On “Team Brain” were Daryl and Hadas. On “Team Body” was our epidemiologist, Dr. Keren. Benjamin, as a neuro-scientist, was claiming seats on both teams. And Mick Schubert did his best to stay out of the fight.

“Favorite” Misunderstandings in Media

  • Dr. Keren – Nosebleeds as a sign of something catastrophic!
  • Daryl – The significant cough. The character thinks they’re on the mend, and they cough once, and everyone exchanges significant glances. 2 scenes later — we’re at the funeral.
  • Hadas – On The Walking Dead, they did an MRI on a zombie. By definition, there should be nothing. They zoomed in to show a single neuron (ridiculous!) And showed the ‘electrical activity’ in blue and the ‘zombie activity in red’. Claiming “it invades the brain like meningitis.” So Wrong.
  • Mick – Magical genetics, with no epigenetics. And timing! They take a blood sample and know exactly what’s wrong in 10 minutes. The tests can take longer, and more tests are ruling out what it’s NOT, than figuring out what it is.
  • Dr. Keren – On Dr. House — Oncologists don’t do surgery.
  • Benjamin – Human minds being ‘uploaded’ into digital form or AI minds being ‘downloaded’ into a body.
  • Hadas – Her career goal IS the digitization of the human brain. The human mind’s computational power is underestimated. It’s firmware — firmly attached to the body and the physical network. It’s fascinating, but we’re further away than we think.

Tips To Get It Right

  1. With sickness, we think we know how diseases work. Wrong. We only know how they affect us. Drugs are far more often to be guess and test, and then backwards derive the science to why it worked.
  2. Our brains’ perception of self is easily deceived.
  3. There’s been some cases of treating phantom pain (from lost limbs, etc) with mirror therapy. But, we’re not sure if it’s more than the placebo effect at this point.
  4. A human body can’t survive by consuming human blood.
  5. When someone is exposed to radiation, they’re far more likely to end up with cancer, like after chernobyl, than super powers.
  6. Super healing would lead to massive scar tissue and cancer
  7. Super speed would require eating more. Much more.
  8. Creating sensory experiences from the brain (i.e. in virtual reality simulators) is hard because it has to be customized per person. And is easiest when we bypass the brain.
  9. Genetics is hard. If changing one gene would change the trait, we already do that. Most are multiple genes with unexpected consequences.

Underused Diseases

  1. Tuberculosis
  2. Black death (not bubonic plague. Research the difference!)
  3. Influenza
  4. Stupidity
  5. Preventable ones (measles, mumps, chicken pox as an adult, tetanus, rabies, etc)

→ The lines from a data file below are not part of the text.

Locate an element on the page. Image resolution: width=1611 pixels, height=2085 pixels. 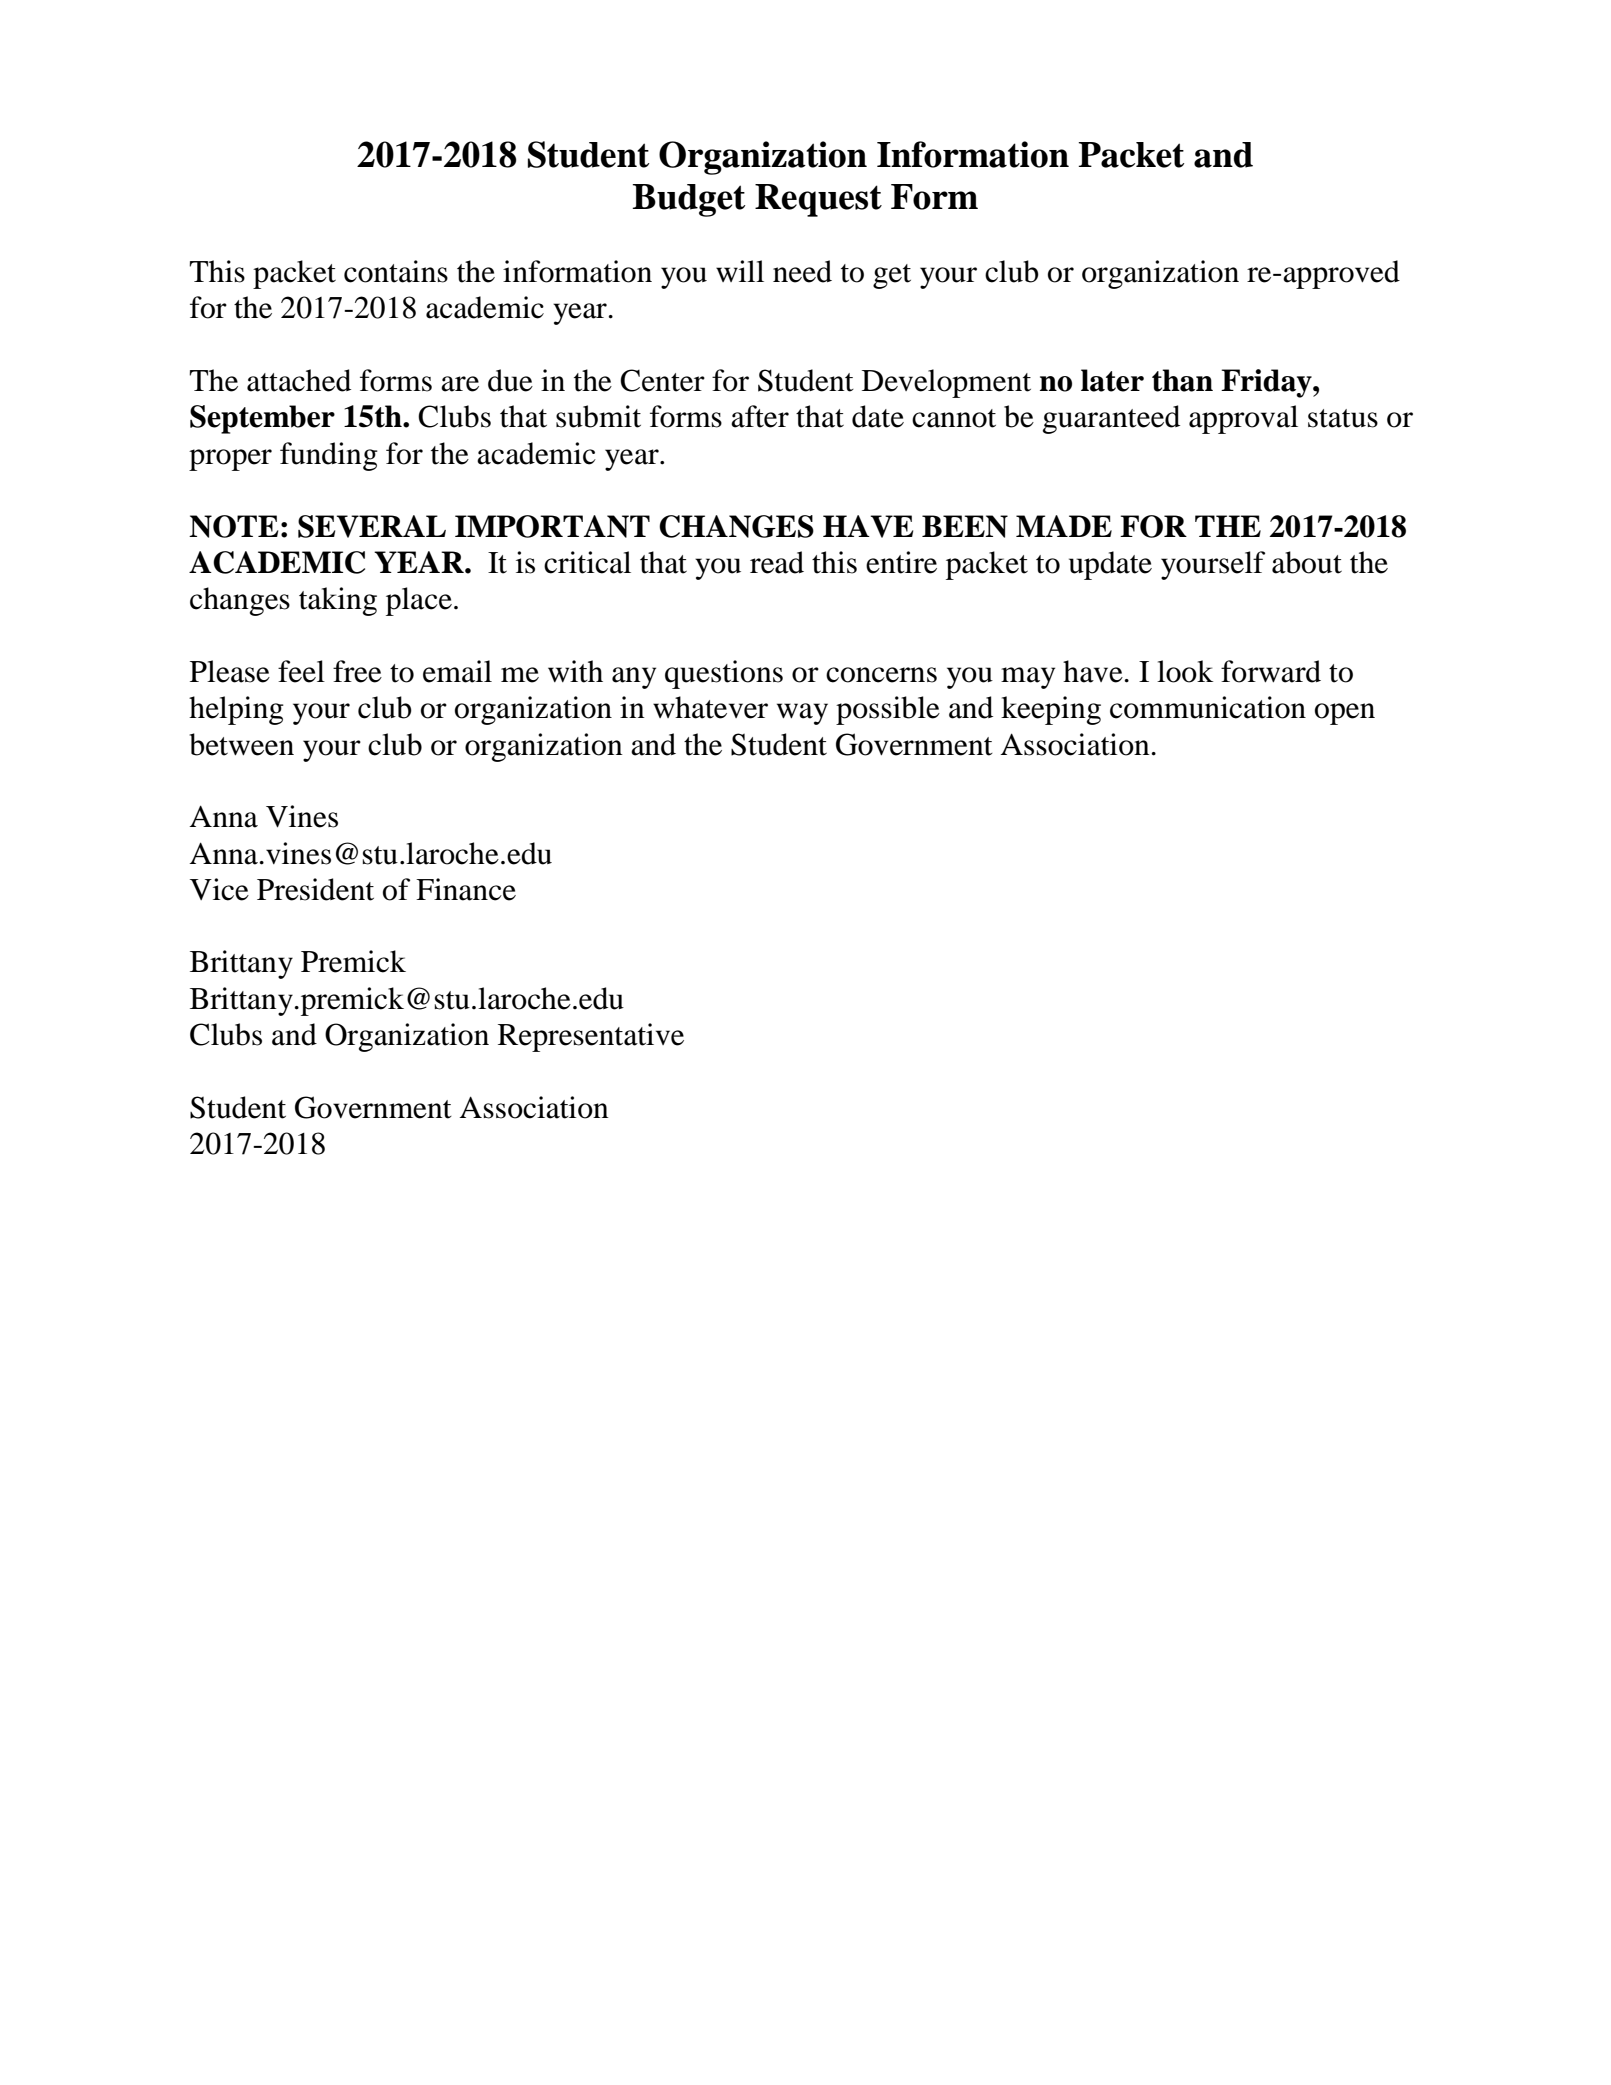
taking is located at coordinates (338, 601).
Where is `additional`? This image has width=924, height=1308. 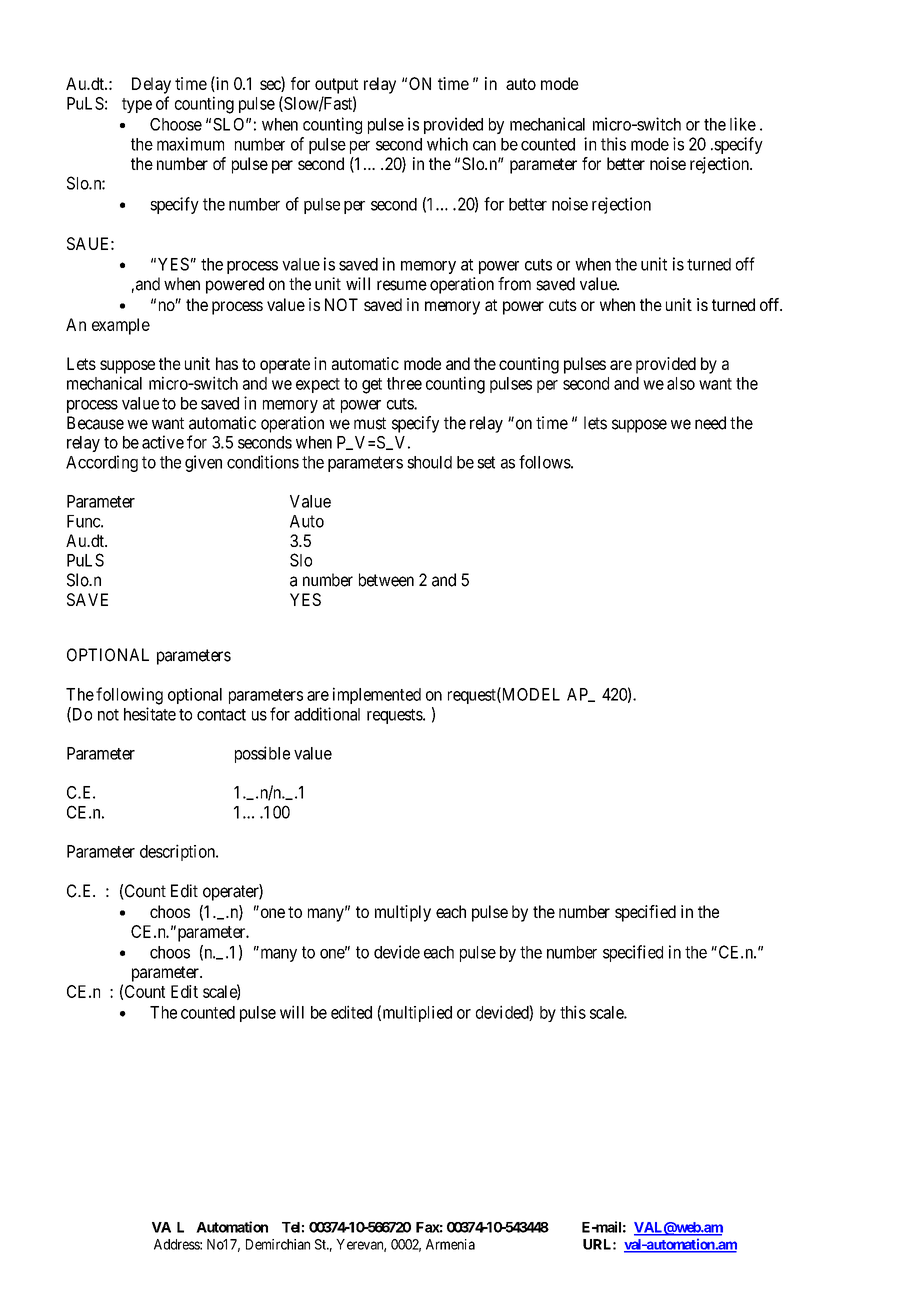 additional is located at coordinates (327, 714).
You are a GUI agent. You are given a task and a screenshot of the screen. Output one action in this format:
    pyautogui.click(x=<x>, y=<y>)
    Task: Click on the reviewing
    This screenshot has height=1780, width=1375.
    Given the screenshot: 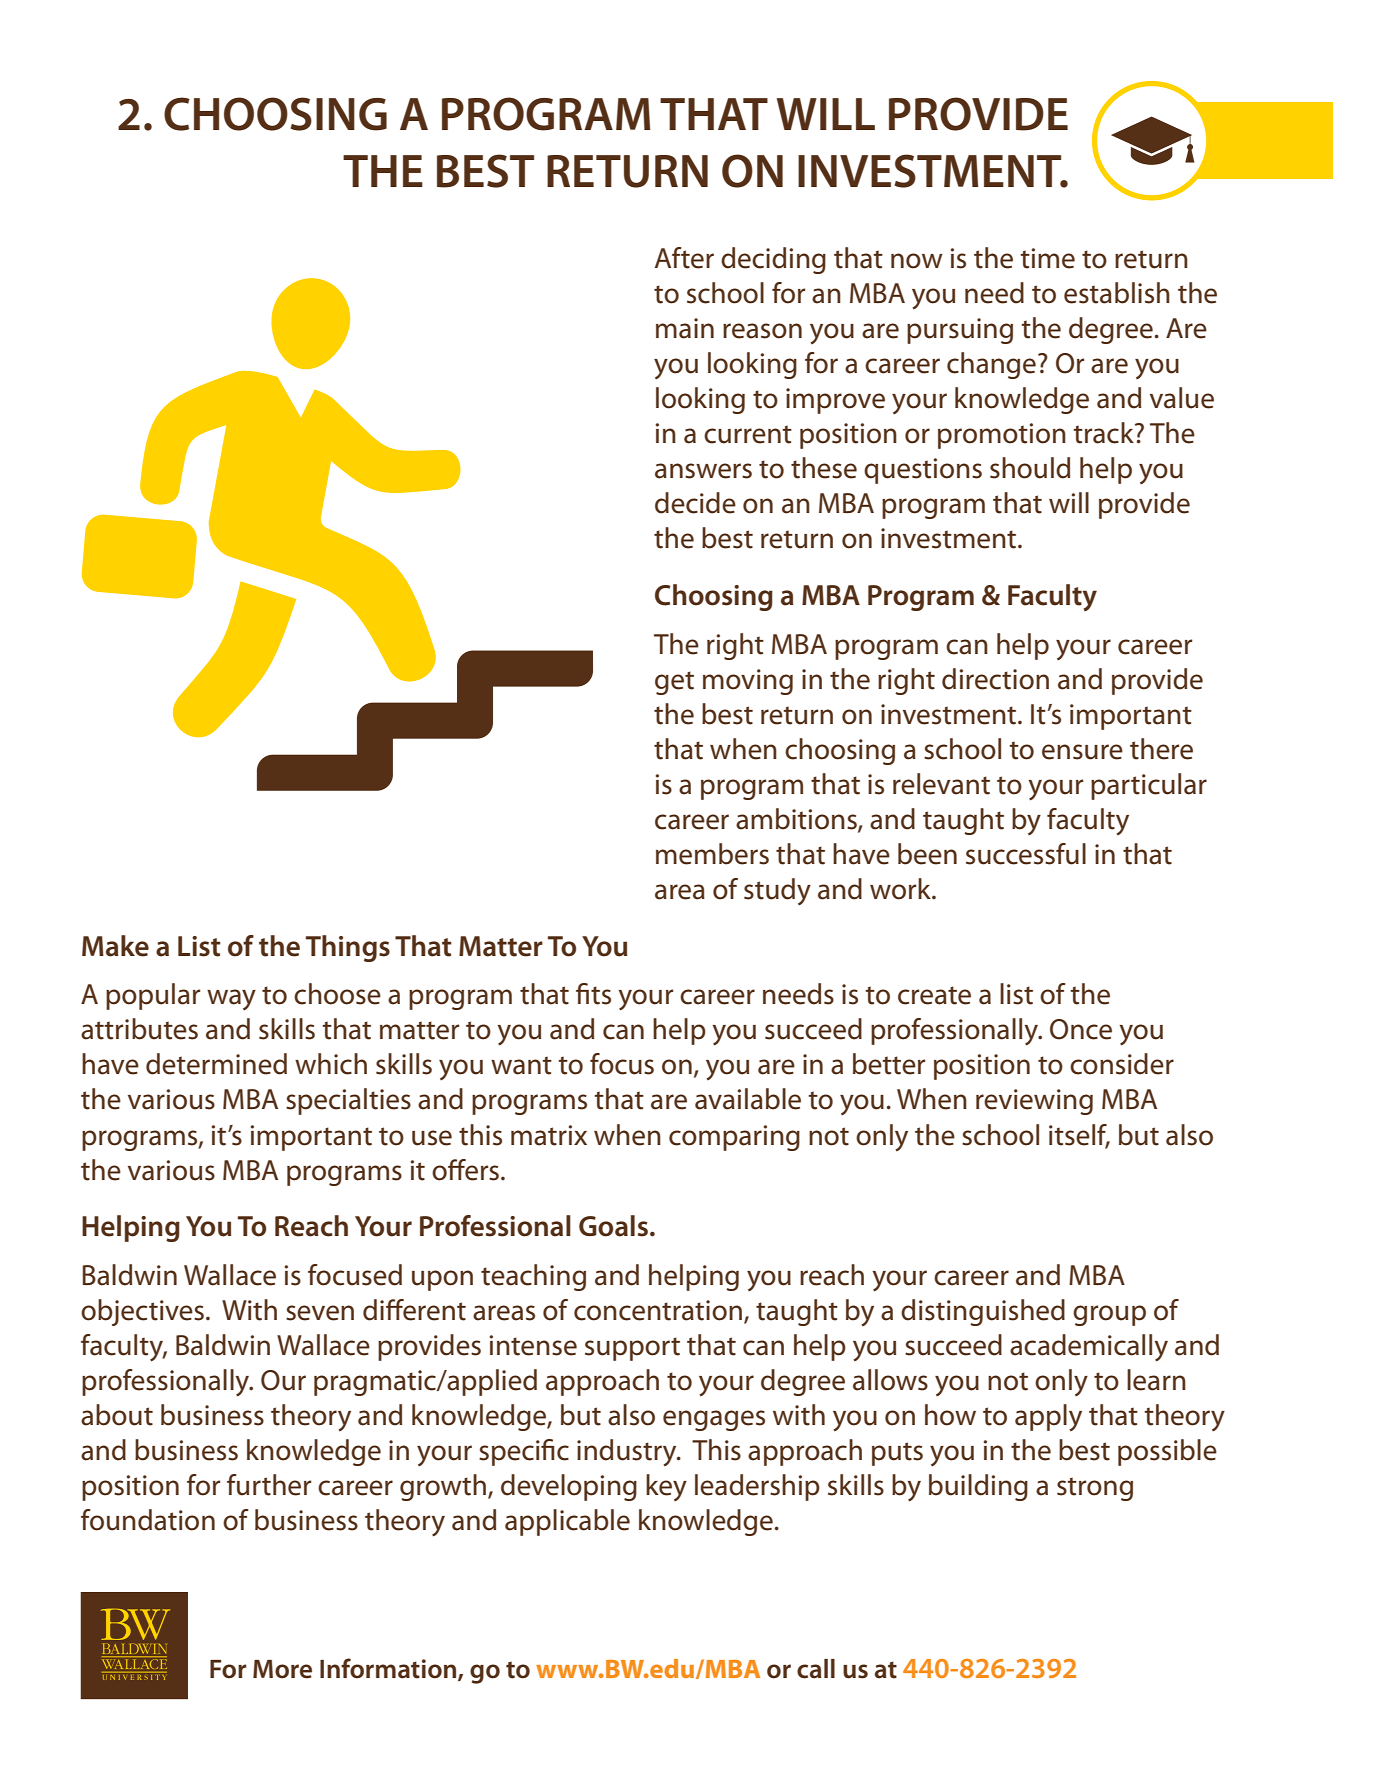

Books/Media That Got It Right

  1. Orphan Black (except the brain uploading)
  2. Peeps by Scott Westerfeld
  3. Doomsday Book by Connie Willis
  4. Blindsight by Peter Watts
    – He got it wrong. And Bad. But, it’s a great ethical discussion.
  5. Lock In and Head On by John Scalzi

Tips Specifically For Writers

  1. Your job is to be convincing. Read as much as possible. Say/Write as little as possible, to sound convincing.
  2. Write to the limits of your knowledge. Then stop and take out half. That way, you can only be half-wrong.
  3. Write from a layperson’s perspective, then you can claim that the character misunderstood.
  4. Remember that scientists have specializations. Your character doesn’t have to know how everything works.
  5. Making magic ‘scientific’ usually doesn’t work. Understanding why it wouldn’t work in real life might help you get it less wrong.
  6. Pick your premise (zombies/magic/whatever), but be consistent after that.

A Helpful Resource!

The Science and Entertainment Exchange exists to help writers of all forms of media Get. It. Right. Their mission? To connect “entertainment industry professionals with top scientists and engineers to create a synergy between accurate science and engaging storytelling.” The website seems movie and tv focused, but Mick Schubert said it’s for all of us.


When writing about the brain and the body, beware the Dunning–Kruger  effect! A little bit of knowledge makes you think you know how something works, when you’re barely seeing the tip of the iceberg. Do your research and be sure to double-check everything you think you know.

Thanks for reading! I’ll be back again soon with more writing tips and writerly musings.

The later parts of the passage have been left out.